Dorel’s board of directors, with Martin Schwartz, Alan Schwartz, Jeffrey Schwartz and Jeff Segel recused, unanimously approved the deal’s termination upon the recommendation of a special committee.

The transaction required approval by two-thirds of the votes cast, and more than 50 per cent of the votes cast by non-family shareholders.

Schwartz said enhancing shareholder value remains a top priority while it stays focused on growing its brands, which include Schwinn and Mongoose bikes, Safety 1st-brand car seats and DHP Furniture.

Dorel said the move to end the go-private deal was mutual, despite the funds’ increased purchase price offer earlier this year.

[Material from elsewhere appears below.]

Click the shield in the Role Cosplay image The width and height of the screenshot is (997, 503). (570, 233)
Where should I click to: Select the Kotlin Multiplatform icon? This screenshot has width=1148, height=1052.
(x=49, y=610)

It said there is no break fee applicable in this case.

Montreal-based investment firm Letko, Brosseau & Associates Inc. and San Diego’s Brandes Investment Partners LP, which together control more than 19 per cent of Dorel’s outstanding class B subordinate shares voiced their opposition to the amended offer, which was increased from the initial Nov. 2 offer of $14.50 per share.

Shareholder advisory firms Glass Lewis and Institutional Shareholder Services had recommended Dorel Industries Inc. shareholders vote against the revised proposal.

Glass Lewis described the increased offer as “a more pragmatic reassessment of the company’s erstwhile effort to buttress the fundamental privatization narrative,” but said it still failed to mitigate its core concerns.